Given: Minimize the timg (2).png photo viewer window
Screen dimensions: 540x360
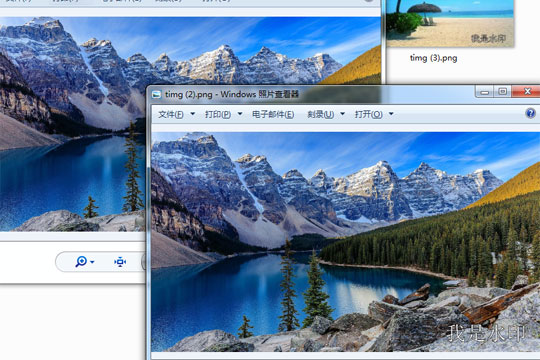Looking at the screenshot, I should coord(485,92).
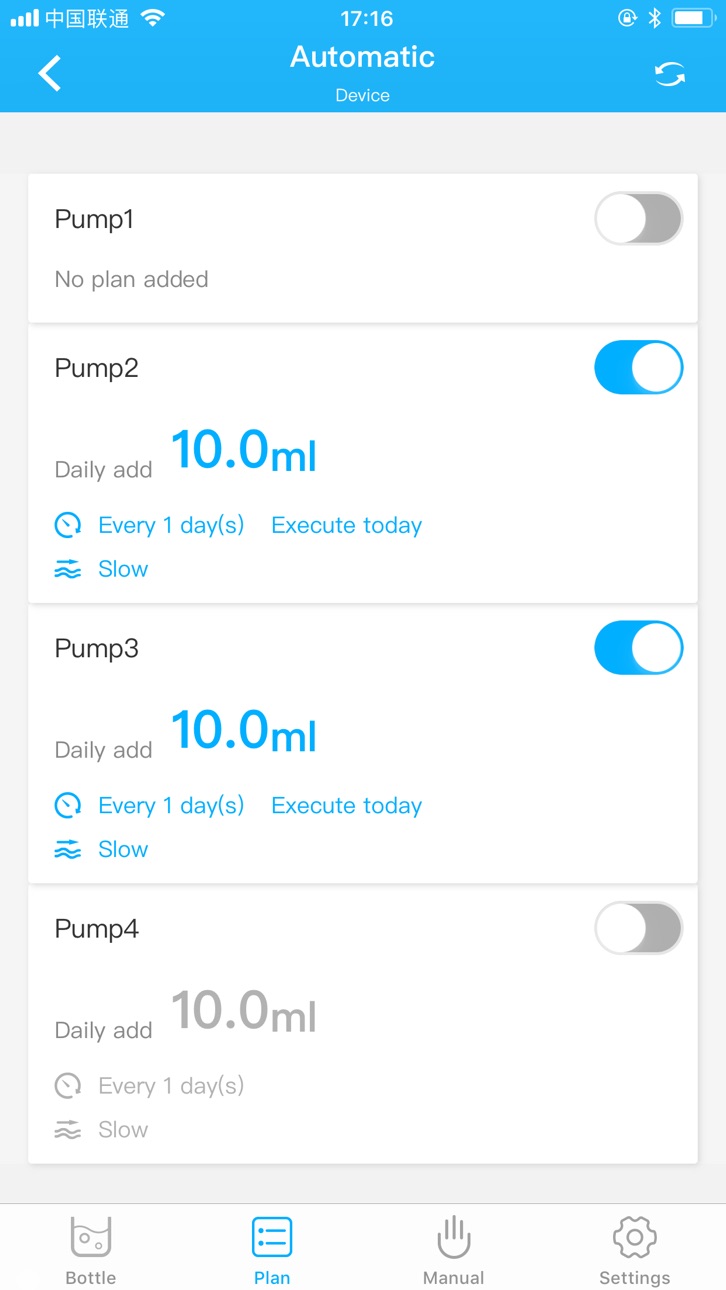Open the Settings gear icon
The height and width of the screenshot is (1290, 726).
pos(634,1237)
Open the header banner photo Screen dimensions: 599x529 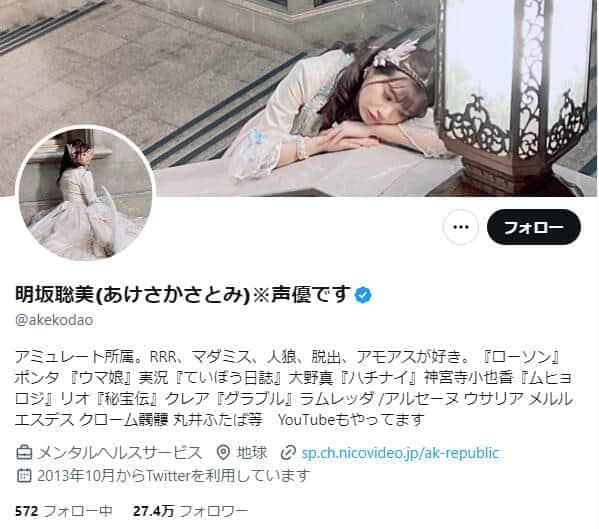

§

#### [Your instructions]
Write out the data once more exactly, omitting the pictures.

#### [Solution to this problem]
Given: Minimize the timg (2).png photo viewer window
Screen dimensions: 540x360
Looking at the screenshot, I should coord(485,92).
Open the Settings gear icon
The height and width of the screenshot is (1290, 726).
pos(634,1237)
Open the header banner photo Screen dimensions: 599x529 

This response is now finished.